Kegiatan yang berlangsung di Aula Lantai III UPI Sumenep, Jumat (28/8/2026), tersebut diikuti pengurus HMP PGSD bersama 165 mahasiswa baru.
Sosialisasi mengangkat tema “Tolak Kekerasan Seksual di Lingkungan Kampus UPI Sumenep”. Tema tersebut dipilih sebagai bentuk kepedulian mahasiswa terhadap pentingnya menciptakan lingkungan akademik yang aman, nyaman, dan bebas dari segala bentuk kekerasan seksual.

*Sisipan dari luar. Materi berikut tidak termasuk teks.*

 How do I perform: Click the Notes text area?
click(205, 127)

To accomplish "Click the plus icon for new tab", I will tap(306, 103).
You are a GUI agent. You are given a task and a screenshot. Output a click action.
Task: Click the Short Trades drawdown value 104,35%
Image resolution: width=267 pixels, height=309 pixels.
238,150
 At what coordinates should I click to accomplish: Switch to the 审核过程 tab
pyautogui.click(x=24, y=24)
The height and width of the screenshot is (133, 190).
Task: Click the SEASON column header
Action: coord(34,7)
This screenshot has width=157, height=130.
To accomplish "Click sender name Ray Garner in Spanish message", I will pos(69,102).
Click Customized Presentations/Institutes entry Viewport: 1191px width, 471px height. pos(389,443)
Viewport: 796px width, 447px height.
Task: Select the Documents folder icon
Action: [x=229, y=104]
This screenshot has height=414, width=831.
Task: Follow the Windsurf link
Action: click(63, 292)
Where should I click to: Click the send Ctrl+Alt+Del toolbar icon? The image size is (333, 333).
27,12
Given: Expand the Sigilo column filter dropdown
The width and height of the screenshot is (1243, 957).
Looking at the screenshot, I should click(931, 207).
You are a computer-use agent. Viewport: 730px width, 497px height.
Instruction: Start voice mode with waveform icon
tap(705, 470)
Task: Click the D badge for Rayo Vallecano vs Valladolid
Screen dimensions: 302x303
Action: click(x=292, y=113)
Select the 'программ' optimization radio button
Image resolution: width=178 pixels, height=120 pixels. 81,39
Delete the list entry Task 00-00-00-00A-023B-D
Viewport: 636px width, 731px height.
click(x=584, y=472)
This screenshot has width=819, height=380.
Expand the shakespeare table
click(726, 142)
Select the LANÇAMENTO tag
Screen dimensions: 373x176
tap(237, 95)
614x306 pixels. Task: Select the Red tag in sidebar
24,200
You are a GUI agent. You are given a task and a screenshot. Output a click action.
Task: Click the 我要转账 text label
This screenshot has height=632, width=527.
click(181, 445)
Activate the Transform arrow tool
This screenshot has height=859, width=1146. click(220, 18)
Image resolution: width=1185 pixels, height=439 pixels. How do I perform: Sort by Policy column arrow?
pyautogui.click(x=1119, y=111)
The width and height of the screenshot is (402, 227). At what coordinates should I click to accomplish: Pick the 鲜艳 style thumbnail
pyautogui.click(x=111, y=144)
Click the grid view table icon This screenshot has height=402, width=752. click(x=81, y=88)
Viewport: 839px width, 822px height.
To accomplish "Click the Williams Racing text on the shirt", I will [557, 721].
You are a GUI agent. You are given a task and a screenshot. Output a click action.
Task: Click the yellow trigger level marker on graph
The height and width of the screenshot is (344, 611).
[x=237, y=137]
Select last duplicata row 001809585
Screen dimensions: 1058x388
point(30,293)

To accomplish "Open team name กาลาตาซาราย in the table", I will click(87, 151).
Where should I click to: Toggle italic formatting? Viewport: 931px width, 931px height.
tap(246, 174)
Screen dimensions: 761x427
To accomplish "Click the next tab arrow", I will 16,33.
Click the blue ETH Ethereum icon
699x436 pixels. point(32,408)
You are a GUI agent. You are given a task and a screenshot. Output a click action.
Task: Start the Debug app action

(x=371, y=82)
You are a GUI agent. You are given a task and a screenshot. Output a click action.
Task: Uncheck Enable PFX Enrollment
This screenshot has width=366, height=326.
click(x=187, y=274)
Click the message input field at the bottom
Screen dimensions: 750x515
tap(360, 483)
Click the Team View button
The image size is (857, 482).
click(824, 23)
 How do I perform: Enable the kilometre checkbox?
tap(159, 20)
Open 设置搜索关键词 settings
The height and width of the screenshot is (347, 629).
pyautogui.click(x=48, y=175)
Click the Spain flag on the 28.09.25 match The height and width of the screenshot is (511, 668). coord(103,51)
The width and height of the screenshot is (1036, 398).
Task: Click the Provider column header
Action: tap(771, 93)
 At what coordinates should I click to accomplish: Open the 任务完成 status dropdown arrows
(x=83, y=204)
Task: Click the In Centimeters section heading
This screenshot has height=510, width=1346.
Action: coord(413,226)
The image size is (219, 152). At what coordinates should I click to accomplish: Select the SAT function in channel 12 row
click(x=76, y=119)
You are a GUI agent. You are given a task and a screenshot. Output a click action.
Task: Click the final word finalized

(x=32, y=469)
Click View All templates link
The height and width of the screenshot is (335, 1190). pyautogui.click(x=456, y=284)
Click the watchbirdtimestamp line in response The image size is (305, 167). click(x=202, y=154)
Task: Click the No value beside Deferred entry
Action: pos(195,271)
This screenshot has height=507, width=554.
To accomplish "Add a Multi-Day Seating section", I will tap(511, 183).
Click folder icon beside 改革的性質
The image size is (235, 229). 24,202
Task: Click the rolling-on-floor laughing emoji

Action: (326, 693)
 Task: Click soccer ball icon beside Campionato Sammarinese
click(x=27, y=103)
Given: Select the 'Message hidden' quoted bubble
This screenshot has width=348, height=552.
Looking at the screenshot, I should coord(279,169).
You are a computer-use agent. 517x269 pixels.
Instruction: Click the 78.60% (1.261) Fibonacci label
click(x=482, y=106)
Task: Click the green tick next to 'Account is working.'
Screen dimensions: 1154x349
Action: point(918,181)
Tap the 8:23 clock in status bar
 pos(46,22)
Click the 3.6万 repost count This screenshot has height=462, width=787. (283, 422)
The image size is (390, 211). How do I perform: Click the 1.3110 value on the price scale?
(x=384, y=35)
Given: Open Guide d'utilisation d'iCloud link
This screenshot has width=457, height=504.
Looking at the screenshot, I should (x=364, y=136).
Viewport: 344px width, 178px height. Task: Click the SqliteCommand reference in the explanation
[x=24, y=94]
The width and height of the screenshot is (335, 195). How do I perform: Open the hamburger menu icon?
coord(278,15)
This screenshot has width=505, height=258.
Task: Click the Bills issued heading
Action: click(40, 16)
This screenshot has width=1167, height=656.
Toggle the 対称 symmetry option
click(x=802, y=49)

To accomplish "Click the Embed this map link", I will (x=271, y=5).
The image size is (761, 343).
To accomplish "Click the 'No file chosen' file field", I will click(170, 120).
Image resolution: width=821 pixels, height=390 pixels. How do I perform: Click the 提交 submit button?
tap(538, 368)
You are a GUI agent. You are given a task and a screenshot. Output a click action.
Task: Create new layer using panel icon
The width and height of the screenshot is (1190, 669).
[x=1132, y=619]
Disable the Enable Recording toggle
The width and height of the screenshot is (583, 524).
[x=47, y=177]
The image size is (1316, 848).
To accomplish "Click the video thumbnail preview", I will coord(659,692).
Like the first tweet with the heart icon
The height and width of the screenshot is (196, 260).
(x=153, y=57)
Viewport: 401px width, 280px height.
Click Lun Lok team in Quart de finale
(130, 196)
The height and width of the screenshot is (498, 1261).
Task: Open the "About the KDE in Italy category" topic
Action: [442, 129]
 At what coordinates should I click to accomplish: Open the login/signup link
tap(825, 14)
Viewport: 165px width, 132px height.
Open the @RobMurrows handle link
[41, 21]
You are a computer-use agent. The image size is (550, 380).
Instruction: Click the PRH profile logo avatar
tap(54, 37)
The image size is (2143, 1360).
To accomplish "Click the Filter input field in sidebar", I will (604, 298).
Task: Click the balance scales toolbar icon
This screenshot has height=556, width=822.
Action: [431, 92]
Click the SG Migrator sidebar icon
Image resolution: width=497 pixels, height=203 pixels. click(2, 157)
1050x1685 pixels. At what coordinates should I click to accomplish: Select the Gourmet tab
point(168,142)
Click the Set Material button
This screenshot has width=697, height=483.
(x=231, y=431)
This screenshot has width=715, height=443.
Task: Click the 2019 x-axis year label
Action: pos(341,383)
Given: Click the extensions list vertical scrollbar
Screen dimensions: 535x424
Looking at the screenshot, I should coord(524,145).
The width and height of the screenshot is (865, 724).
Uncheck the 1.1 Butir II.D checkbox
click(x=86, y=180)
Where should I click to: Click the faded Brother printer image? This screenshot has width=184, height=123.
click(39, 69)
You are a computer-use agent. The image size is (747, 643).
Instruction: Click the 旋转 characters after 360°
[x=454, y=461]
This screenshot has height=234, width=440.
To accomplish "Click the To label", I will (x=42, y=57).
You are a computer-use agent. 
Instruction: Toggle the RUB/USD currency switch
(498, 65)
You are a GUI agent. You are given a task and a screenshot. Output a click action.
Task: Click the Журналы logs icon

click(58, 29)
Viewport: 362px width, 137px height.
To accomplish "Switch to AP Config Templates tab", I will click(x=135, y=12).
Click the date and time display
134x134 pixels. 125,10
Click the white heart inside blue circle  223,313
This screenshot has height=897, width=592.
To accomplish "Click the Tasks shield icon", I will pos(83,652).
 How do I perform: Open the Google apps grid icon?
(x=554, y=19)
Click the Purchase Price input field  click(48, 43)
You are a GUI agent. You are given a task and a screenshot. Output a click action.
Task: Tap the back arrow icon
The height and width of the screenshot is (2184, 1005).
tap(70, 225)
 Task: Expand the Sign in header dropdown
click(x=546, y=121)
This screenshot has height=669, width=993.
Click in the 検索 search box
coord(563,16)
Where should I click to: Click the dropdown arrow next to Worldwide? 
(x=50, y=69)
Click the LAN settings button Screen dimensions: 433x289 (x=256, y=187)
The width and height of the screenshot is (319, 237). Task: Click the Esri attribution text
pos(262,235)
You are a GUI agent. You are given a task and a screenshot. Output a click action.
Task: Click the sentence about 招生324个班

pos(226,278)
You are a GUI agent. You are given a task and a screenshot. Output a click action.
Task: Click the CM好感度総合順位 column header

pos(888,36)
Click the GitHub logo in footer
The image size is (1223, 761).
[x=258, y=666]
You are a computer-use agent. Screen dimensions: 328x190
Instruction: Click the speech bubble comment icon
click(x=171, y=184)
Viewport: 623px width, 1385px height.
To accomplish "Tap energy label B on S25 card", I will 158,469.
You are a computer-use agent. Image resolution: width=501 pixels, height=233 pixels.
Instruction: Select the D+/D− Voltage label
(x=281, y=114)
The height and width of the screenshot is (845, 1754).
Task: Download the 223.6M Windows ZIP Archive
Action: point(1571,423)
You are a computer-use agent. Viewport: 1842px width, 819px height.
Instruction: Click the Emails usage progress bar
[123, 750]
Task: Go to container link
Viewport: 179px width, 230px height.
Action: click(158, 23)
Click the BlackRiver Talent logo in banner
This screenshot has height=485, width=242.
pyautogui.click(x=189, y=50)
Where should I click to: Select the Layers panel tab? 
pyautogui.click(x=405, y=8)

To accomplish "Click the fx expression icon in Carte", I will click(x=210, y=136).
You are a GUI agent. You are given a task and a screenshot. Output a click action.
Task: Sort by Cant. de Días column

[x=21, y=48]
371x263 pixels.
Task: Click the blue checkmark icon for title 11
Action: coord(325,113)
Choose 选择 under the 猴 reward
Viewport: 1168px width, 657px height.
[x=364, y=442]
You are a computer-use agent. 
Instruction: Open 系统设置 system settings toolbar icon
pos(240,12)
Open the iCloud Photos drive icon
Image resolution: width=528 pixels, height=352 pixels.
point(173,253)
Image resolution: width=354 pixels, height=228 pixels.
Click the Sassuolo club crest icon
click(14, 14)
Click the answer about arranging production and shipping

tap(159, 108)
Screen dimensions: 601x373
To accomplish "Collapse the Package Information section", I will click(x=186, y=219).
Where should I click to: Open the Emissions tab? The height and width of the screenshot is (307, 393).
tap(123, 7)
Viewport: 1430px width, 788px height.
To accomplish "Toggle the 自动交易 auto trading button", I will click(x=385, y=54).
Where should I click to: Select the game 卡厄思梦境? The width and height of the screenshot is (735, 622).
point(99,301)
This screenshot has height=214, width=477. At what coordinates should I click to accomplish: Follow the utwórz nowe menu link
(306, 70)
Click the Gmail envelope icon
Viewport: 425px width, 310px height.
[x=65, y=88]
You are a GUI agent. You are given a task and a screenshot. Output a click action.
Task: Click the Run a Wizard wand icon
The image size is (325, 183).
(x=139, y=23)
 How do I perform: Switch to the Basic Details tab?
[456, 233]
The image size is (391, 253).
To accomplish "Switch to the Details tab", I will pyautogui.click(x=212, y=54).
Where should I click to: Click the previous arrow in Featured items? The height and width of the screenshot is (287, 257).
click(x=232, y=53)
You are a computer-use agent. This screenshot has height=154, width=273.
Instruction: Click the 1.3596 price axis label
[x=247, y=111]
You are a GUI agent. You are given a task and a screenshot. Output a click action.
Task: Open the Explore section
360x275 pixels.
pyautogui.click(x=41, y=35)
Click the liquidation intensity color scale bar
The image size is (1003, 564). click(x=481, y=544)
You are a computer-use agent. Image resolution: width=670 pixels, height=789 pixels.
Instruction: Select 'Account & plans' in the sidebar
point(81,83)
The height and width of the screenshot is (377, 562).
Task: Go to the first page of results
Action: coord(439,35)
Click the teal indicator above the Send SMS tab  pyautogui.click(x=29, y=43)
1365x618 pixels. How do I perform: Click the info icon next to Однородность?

Menurut Lesty Annatul Annisa’, tema tersebut diangkat dari keresahan mahasiswa terhadap potensi terjadinya kekerasan seksual di lingkungan perguruan tinggi, termasuk yang dapat dilakukan oleh oknum yang memiliki relasi kuasa terhadap mahasiswa.
“Sebagai mahasiswa, sudah sepantasnya kita tidak diam ketika melihat persoalan yang menyangkut keamanan mahasiswa, baik laki-laki maupun perempuan. Dalam kasus kekerasan seksual, perempuan kerap menjadi kelompok yang rentan,” ujar Lesty.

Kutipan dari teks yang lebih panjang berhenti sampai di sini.